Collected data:

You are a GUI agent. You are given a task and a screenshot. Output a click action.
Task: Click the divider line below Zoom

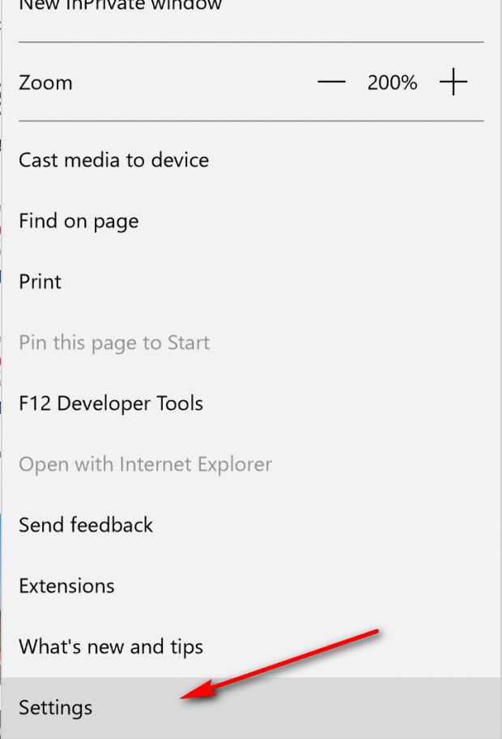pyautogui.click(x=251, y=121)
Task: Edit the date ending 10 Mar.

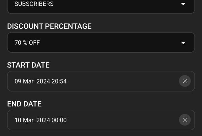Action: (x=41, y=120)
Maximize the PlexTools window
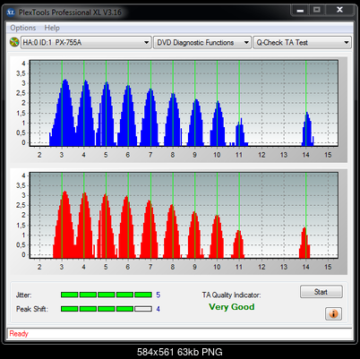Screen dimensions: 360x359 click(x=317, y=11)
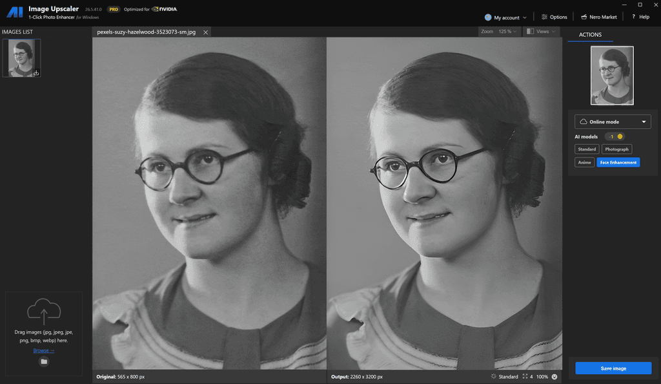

• [Problem statement] Retype the entries above word for word, minus any images.

• [Problem solution]
You are a GUI agent. You are given a task and a screenshot. Output a click action.
Task: Click the divider line below Zoom

pyautogui.click(x=251, y=121)
Task: Edit the date ending 10 Mar.

Action: (x=41, y=120)
Maximize the PlexTools window
Screen dimensions: 360x359 click(x=317, y=11)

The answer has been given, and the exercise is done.